═══ Data shown

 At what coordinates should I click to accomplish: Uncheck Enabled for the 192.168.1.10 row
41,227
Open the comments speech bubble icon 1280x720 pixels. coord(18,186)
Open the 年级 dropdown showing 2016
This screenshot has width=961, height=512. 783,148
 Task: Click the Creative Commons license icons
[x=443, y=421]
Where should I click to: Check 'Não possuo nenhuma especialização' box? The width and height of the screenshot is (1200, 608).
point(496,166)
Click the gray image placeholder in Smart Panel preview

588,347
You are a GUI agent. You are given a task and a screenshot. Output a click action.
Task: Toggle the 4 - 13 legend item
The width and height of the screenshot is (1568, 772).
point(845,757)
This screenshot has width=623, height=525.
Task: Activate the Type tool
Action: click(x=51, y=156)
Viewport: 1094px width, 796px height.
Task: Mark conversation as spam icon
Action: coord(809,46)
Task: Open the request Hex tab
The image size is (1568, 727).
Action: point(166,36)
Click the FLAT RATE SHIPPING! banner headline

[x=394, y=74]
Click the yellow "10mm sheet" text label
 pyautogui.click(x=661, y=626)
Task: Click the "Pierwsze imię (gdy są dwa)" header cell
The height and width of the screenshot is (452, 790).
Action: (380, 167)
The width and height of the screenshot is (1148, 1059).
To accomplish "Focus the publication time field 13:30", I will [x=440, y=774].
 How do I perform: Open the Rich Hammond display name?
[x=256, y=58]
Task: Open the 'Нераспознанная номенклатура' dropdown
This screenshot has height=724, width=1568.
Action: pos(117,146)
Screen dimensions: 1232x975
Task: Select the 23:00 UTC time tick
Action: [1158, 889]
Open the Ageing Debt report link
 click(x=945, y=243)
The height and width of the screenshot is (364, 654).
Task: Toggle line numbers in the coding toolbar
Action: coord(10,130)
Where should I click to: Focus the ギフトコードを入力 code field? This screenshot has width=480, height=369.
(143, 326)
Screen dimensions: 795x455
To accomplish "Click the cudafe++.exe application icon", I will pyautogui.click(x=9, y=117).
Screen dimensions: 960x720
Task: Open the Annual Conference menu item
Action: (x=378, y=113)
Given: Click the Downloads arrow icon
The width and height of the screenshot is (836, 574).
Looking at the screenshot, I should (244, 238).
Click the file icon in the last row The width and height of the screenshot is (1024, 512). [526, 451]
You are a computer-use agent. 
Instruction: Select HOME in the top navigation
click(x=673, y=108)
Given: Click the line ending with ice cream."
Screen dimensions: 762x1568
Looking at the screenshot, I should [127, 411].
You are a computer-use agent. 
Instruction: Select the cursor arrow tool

══════

> _Work order_: Given the data above, transcribe exactly the lines from the one containing "The height and width of the screenshot is (452, 790)." down to the one containing "Screen dimensions: 795x455", and no others.

> _Worked solution_:
The height and width of the screenshot is (452, 790).
Action: (380, 167)
The width and height of the screenshot is (1148, 1059).
To accomplish "Focus the publication time field 13:30", I will [x=440, y=774].
 How do I perform: Open the Rich Hammond display name?
[x=256, y=58]
Task: Open the 'Нераспознанная номенклатура' dropdown
This screenshot has height=724, width=1568.
Action: pos(117,146)
Screen dimensions: 1232x975
Task: Select the 23:00 UTC time tick
Action: [1158, 889]
Open the Ageing Debt report link
 click(x=945, y=243)
The height and width of the screenshot is (364, 654).
Task: Toggle line numbers in the coding toolbar
Action: coord(10,130)
Where should I click to: Focus the ギフトコードを入力 code field? This screenshot has width=480, height=369.
(143, 326)
Screen dimensions: 795x455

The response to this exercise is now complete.